Es por eso que la cultura tiene un alto poder de transformar los hábitos de las personas. La cultura a través del arte y el lenguaje son transformadores de hábitos individuales capaces de transformar el sistema que hemos creado hoy para poder ser un sistema justo y que sirva al resto de sistemas: natural, social y cultural. A través del lenguaje mantenemos la cultura local y creamos la historia, nuestra historia y la forma de comprender el mundo. A través del lenguaje comprendemos también la forma en la que nos interrelacionamos con los objetos y la historia propia de ellos. Cuando un objeto es de material natural y sabemos de dónde viene, tiene más valor y no lo desechamos. Cuando es producido en serie y es de material artificial, nos incita a tirarlo y desecharlo. ¿Por qué tiramos a la basura una bolsa de plástico pero una de esparto la mantenemos? ¿Cómo afecta el material en el comportamiento? ¿Somos conscientes de ello?

Se ha estudiado la forma en la que la naturaleza propia es tecnología. Hemos intentado aprender de ella pero no hemos conseguido hacerlo mainstream y magnificarlo ¿Por qué? Porque no sirve al sistema económico. Hemos conseguido hacer una bombilla que dura 100 años, pero no se comercializa ¿Por qué? Porque entonces venderían menos y no serviría al sistema económico sino al social y al natural. Es aquí cuando nos damos cuenta de los ritmos de los sistemas de los que somos parte. El ritmo del sistema de producción tiene que ser acelerado para vender más, hoy en día se crea un 220% más productos que los que somos capaces de consumir. Este ritmo ha creado un ritmo de estilo de vida acelerado que tampoco es sostenible ni va acorde al sistema natural que lleva otro ritmo. El sistema natural lleva cuatro ritmos marcados por estaciones que nosotros hemos ya prostituido, siendo capaces de comer frutos de invierno en verano y de cualquier parte del mundo.

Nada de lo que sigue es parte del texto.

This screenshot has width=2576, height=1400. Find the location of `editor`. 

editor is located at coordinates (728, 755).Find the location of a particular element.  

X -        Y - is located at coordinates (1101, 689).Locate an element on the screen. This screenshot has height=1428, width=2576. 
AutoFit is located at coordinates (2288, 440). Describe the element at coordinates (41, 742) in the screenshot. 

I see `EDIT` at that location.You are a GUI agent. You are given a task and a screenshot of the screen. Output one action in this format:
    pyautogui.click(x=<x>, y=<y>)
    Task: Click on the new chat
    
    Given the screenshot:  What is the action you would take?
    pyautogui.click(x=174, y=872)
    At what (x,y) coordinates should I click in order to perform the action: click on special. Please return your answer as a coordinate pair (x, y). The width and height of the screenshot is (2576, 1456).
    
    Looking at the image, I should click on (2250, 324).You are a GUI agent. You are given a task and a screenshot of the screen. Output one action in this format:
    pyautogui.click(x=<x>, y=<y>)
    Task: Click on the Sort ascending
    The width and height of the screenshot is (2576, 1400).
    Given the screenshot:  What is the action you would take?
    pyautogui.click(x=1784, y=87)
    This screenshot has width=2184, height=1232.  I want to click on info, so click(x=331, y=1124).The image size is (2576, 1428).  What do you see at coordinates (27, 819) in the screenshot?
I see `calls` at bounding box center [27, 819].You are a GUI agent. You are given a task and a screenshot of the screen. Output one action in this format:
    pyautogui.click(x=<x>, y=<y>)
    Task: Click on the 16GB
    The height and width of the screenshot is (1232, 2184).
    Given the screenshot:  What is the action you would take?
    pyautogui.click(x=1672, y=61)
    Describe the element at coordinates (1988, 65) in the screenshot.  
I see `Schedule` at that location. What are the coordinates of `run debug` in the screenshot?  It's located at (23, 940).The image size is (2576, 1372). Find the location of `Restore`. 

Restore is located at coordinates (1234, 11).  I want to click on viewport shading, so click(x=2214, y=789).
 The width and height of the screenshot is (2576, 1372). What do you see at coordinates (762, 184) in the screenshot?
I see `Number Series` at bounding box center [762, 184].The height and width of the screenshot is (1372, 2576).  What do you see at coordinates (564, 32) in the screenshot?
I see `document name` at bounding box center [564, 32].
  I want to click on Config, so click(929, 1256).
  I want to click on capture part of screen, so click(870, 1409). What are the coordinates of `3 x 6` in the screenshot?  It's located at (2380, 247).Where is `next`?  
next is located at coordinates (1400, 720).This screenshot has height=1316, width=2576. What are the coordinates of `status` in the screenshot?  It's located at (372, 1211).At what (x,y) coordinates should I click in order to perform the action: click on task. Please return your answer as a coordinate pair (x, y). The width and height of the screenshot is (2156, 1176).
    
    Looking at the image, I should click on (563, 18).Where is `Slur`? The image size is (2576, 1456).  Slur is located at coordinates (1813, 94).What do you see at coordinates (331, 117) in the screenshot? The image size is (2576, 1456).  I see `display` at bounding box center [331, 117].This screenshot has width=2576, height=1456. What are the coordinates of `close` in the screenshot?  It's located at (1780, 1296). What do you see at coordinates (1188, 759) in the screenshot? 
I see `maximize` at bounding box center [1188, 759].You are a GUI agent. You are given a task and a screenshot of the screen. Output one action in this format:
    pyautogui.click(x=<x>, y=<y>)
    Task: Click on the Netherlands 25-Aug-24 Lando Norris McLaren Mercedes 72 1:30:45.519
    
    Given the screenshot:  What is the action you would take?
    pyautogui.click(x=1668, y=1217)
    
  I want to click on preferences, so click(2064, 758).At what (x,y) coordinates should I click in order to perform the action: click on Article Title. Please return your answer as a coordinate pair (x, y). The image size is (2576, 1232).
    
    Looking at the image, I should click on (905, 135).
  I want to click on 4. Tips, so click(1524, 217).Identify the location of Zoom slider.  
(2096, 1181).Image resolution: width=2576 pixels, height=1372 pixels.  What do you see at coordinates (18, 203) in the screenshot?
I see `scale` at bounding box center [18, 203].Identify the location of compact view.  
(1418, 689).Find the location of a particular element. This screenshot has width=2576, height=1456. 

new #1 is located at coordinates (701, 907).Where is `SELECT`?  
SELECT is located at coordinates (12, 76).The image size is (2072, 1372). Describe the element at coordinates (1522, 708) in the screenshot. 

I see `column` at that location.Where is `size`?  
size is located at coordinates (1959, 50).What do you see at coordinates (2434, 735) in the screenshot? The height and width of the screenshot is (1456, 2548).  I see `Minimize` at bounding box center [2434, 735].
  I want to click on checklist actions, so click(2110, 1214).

Como decía al inicio: en lugar de transformar nuestra forma de pensar, hemos transformado el mundo a las necesidades de un único sistema, el sistema económico. Es momento de volver a mirar atrás, utilizar la creatividad para pensar en opciones inspiradas en la naturaleza, para que el sistema económico sirva al resto de sistemas y hayamos escrito un nuevo capítulo de nuestra historia.